Traditional surgical sutures can be improved by combining sophisticated composite materials and innovative products with improved mechanical qualities. Whereas most medical sutures for wound closure need safe knot tying with adequate strength and required compression to unite separated tissues, making a suitable knot with adequate tension during the bandaging process is difficult. Traditional smooth sutures have been improved to barbed sutures that self-anchor to organs, removing the use of a knot.

Smart Surgical Sutures Using Soft Robotic

A novel generation of smart surgical sutures which can autonomously tighten deficient tissues with regulated tension while providing uniform force distribution inside the tissues without requiring human interaction is desperately needed.

The researcher made a proof that derives from a concept for a new smart surgical suture (S2 suture) built from a soft hydraulically artificial muscle. The soft, extensible, and flexible is key of new technology using artificial muscle is a tendon-like artificial muscle (STAM).

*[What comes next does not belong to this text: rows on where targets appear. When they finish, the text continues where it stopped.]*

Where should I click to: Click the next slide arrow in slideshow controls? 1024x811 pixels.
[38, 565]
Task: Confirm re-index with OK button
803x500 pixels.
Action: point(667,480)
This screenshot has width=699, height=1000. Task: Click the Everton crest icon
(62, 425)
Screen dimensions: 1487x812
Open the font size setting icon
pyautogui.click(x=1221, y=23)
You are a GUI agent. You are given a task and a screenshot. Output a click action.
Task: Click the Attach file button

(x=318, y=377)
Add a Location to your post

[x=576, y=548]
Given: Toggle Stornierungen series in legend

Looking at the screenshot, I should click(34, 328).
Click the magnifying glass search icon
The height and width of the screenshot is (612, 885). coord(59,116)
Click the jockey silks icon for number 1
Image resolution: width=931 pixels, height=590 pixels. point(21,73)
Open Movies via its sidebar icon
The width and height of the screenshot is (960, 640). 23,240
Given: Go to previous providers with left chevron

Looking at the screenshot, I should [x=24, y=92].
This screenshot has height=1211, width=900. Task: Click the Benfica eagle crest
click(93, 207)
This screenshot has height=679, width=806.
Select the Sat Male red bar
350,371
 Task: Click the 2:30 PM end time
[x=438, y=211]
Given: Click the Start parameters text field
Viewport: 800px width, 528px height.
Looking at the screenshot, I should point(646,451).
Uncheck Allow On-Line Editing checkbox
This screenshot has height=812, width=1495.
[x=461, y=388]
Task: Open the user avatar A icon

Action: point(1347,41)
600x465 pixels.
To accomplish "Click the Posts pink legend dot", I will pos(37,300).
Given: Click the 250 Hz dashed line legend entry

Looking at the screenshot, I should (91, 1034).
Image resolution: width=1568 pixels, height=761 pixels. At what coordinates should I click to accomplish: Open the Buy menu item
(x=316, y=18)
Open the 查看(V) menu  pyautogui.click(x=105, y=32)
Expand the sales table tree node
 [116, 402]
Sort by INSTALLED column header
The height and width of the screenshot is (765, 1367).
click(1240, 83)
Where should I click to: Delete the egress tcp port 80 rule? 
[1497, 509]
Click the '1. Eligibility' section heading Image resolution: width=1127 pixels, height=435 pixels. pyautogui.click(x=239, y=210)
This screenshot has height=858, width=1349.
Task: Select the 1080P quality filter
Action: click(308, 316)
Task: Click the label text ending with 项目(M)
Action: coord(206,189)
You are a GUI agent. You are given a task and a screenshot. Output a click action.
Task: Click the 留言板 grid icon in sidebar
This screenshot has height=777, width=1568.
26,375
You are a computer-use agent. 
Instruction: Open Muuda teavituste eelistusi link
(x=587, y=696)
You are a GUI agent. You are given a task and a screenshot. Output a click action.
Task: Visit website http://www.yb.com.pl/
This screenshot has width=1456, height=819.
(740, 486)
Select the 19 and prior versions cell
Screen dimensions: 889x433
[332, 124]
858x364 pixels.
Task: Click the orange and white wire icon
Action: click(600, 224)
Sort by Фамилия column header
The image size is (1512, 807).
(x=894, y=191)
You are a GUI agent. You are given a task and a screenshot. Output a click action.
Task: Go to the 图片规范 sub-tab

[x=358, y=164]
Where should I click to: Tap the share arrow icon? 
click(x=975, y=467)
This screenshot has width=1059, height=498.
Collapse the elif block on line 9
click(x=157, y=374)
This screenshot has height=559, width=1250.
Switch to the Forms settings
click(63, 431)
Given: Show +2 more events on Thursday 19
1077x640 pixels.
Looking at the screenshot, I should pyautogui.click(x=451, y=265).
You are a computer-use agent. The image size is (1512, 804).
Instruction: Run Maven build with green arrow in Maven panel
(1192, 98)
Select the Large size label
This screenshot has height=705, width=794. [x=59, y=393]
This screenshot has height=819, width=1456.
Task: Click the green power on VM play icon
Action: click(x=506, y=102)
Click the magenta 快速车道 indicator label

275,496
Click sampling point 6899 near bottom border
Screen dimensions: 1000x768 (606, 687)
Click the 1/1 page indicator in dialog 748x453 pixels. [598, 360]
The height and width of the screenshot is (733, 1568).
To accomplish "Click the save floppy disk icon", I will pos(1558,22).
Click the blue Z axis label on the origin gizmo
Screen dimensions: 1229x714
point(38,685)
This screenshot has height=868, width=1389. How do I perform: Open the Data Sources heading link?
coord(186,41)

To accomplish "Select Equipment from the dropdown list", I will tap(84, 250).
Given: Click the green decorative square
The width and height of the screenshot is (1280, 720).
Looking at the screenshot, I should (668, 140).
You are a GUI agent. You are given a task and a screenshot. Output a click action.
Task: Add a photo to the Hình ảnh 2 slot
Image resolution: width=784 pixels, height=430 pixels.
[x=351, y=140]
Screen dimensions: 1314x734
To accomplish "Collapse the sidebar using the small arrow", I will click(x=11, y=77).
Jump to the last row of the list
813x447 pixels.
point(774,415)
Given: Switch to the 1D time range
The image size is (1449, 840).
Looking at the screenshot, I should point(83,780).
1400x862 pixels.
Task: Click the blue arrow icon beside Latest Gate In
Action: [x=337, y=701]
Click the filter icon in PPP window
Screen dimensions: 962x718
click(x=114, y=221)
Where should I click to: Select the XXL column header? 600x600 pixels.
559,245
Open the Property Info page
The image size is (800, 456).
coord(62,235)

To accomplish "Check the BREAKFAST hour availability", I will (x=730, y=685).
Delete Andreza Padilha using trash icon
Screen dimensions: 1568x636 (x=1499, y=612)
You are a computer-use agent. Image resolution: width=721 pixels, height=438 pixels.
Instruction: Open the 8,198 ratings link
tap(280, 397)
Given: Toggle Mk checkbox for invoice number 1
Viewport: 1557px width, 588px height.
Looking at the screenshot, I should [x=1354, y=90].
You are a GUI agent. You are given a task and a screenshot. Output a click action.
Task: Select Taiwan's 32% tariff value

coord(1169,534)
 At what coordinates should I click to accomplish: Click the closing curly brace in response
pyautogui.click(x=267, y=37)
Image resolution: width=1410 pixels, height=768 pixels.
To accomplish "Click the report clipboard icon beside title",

To summarize, this soft hydraulic artificial muscle absorbs incoming fluid pressure to lengthen to the desired length, collects prospective elastic energy, and then creates contraction force before reverting to its original form when the pressure is released.

It has a high elongation rate, a large length-to-diameter ratio, downsizing potential, and the capacity to alter its starting stiffness or produced contraction force. The STAM may be used for a variety of smart suture applications due to the plentiful availability of biocompatible microtubule and micro-coil material and the easy construction procedure.

Anchor capability. (A) Experimental diagram to measure the puncturing and holding force of different types of anchors through the real porcine stomach tissue (~?3 mm thickness). (B) Actual experimental setup. (C) Experimental results. Image Credit: Phan, P., et al., Nature

Smart Suture Procedure

The S2 suture may alter its length to obtain the correct tension at the moment of fabrication and mechanically tighten its knots or deploy anchoring to secure the suture against the stitched tissues without requiring any external pulling power, as is the case with traditional sutures. In particular, the S2 sutures come with a variety of anchors that may successfully fix the defect materials without the use of knots, giving you a variety of options to fulfill your wound closure needs.

The STAM is an elastic, flexible, soft artificial muscle formed from a micro-coil and small soft silicone tubes that may be stretched to hold elastic energy during hydraulic pressure and produce contraction power when the tension is reduced.

Both sides of the STAM are fitted with securing anchoring in the S2 suture-anchor combination. Such anchors may be deployed automatically to fix the material without need for a surgical knot, which necessitates sophisticated closure device management. A PLM is linked to one endpoint of the STAM to hold and relieve its pressure. The STAM's other end is attached to a curved surgical needle and a cone-shaped suture tip.

The S2 sutures were created in such a way that they may deliver a desirable tension force that is neither too loose nor too tight. Before reattaching, the S2 sutures have been pressurized up to a specific initial elongation, that also corresponds to ultimate tension once pressure is reduced, and the surgeons will undertake a closure operation with stitching, in which a high pre-tension for the soft intelligent suture (which itself is widely supported in current surgical sutures) also isn't needed before safeguarding.

The precise ultimate tension of the S2 sutures was significantly reliant on the sewing abilities of the surgeons.